| HN Mirror

> What I found was "How to throw away data that doesn't support your desired conclusions," for the most part.

What exactly are you referring to here? This seems like a wildly misguided characterization of statistics, which I am sure cannot be based in expertise or practical applied experience.

> We're building "AI" right now but think about the inputs those see: The very first step is to throw away the statistically too common "stop words"

This is a fundamental misunderstanding of what a "stopword" is and how it's used.

Words like "the" are hard to utilize within with a bag-of-words model specifically. Removing them is not something people do/did because they are clueless monkeys. The goal is to improve the signal-to-noise ratio.

For example, traditionally spam filtering uses a very crude variety of bag-of-words model called "Naive Bayes", in which we assume (wrongly of course) that word choice is completely random, and that the only difference between spam and not spam is that random distribution of words. Are you really going to argue that the word "the" is critical to that process? If you can build a better NB spam filter by including stop words, by all means go ahead and do it. But both linguistics and decades of success in the field are against you.

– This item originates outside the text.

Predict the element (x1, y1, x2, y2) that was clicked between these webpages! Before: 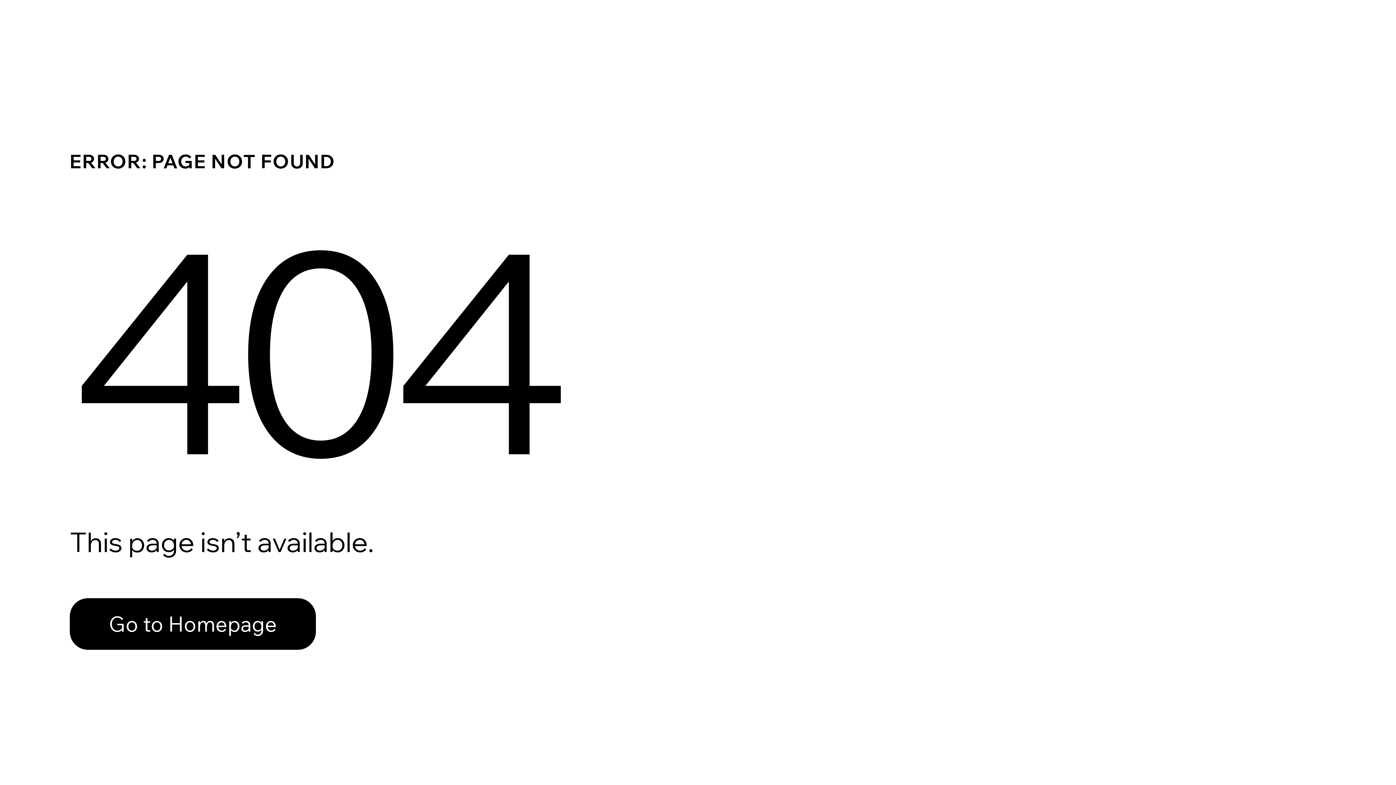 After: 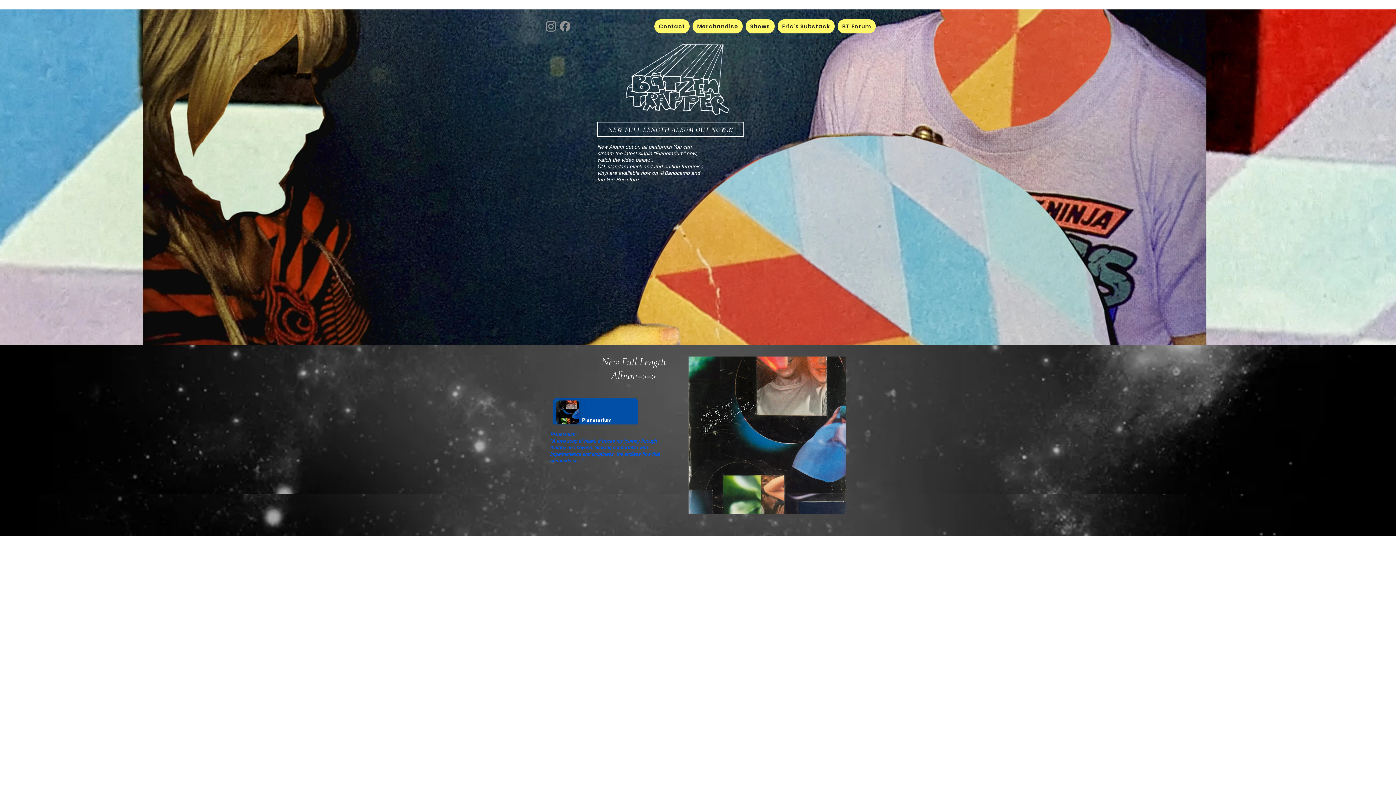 Action: bbox: (69, 598, 316, 650) label: Go to HomepagePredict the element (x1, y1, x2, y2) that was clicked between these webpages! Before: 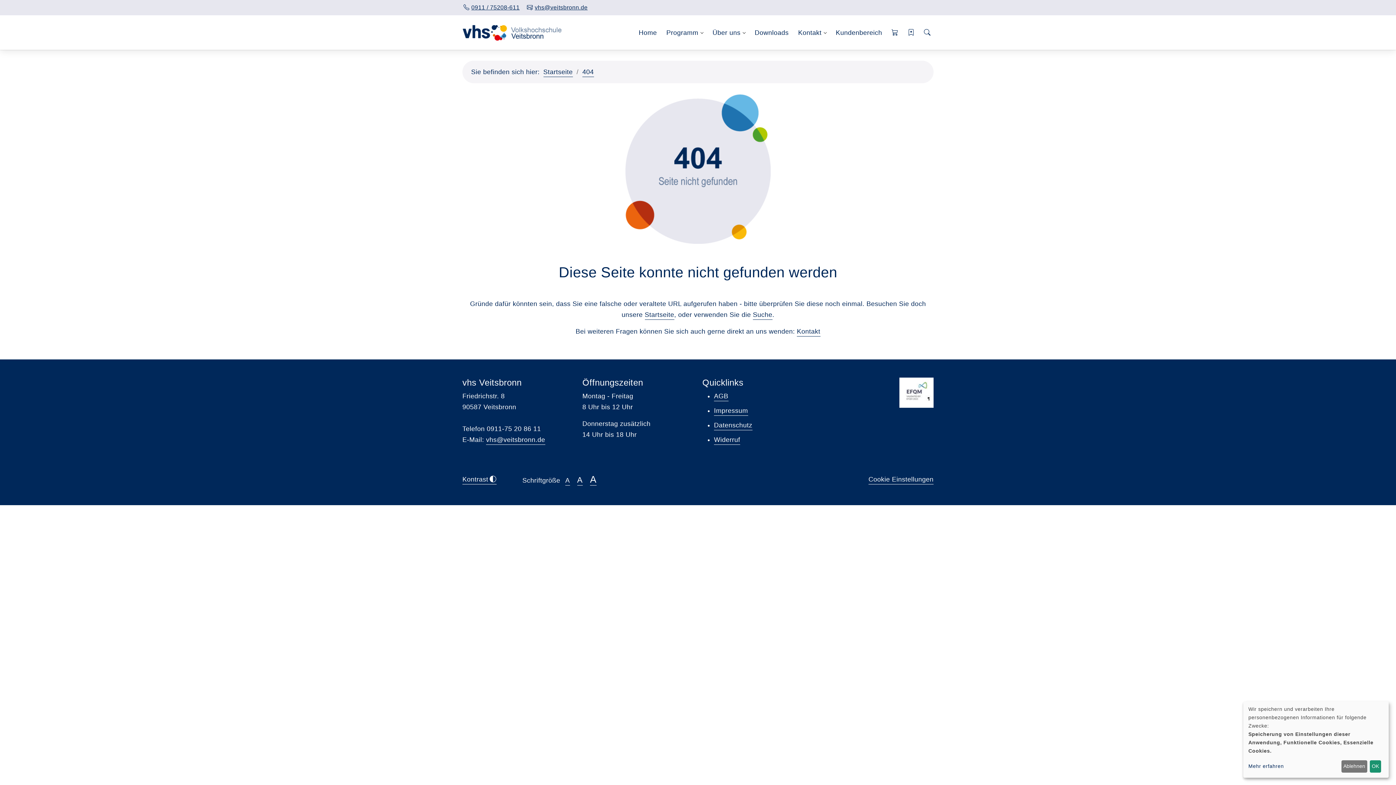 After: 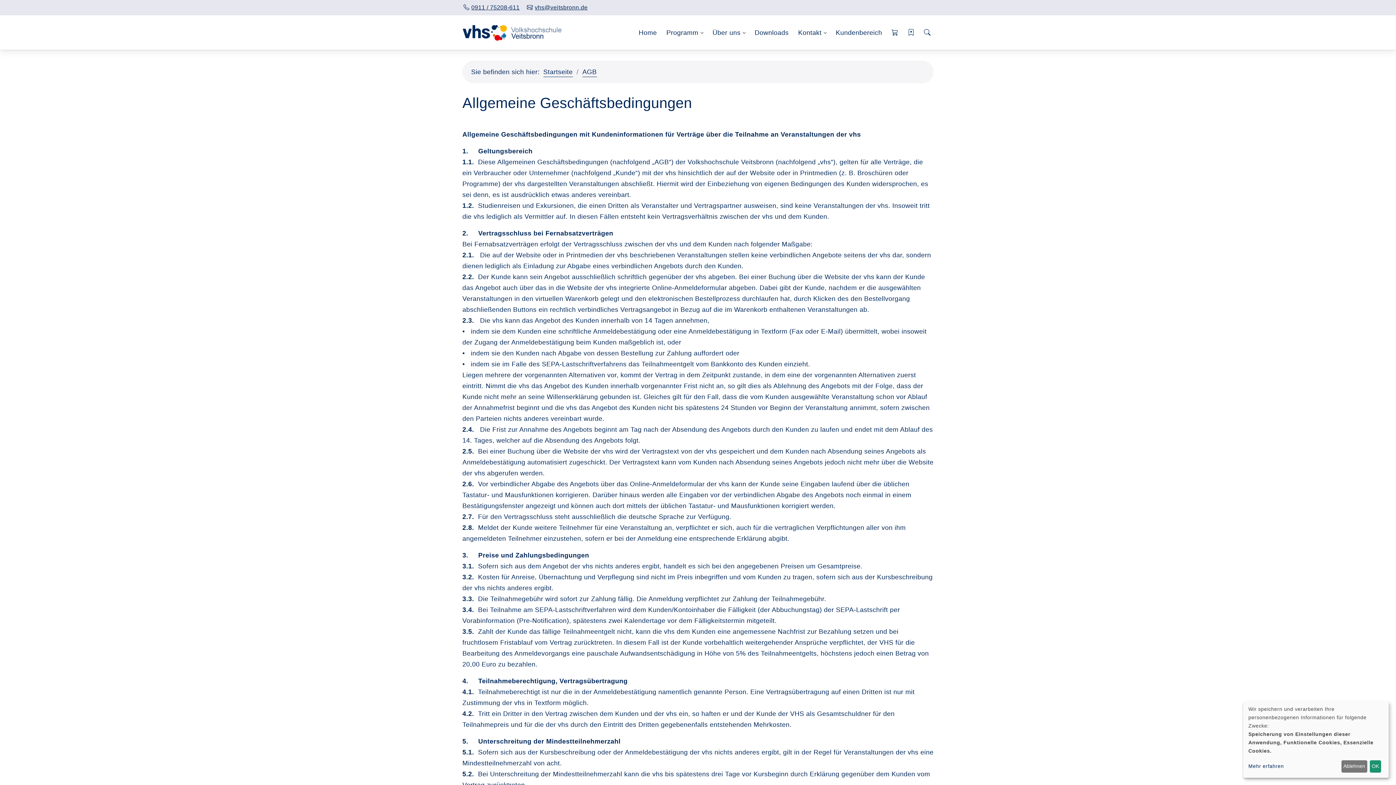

On the other hand, words with grammatical function like "the" are absolutely important and relevant to the overall structure and meaning of a document. Therefore, training pipelines for modern deep-learning-based LLMs like GPT don't remove stop words (as far as I know at least), because the whole idea of a stopword doesn't make sense in a model like that.

I want to be respectful here, but it sounds like you took a cursory look through three vast literatures, without the perspective of having actually used any of this stuff in real life, and drew some invalid conclusions.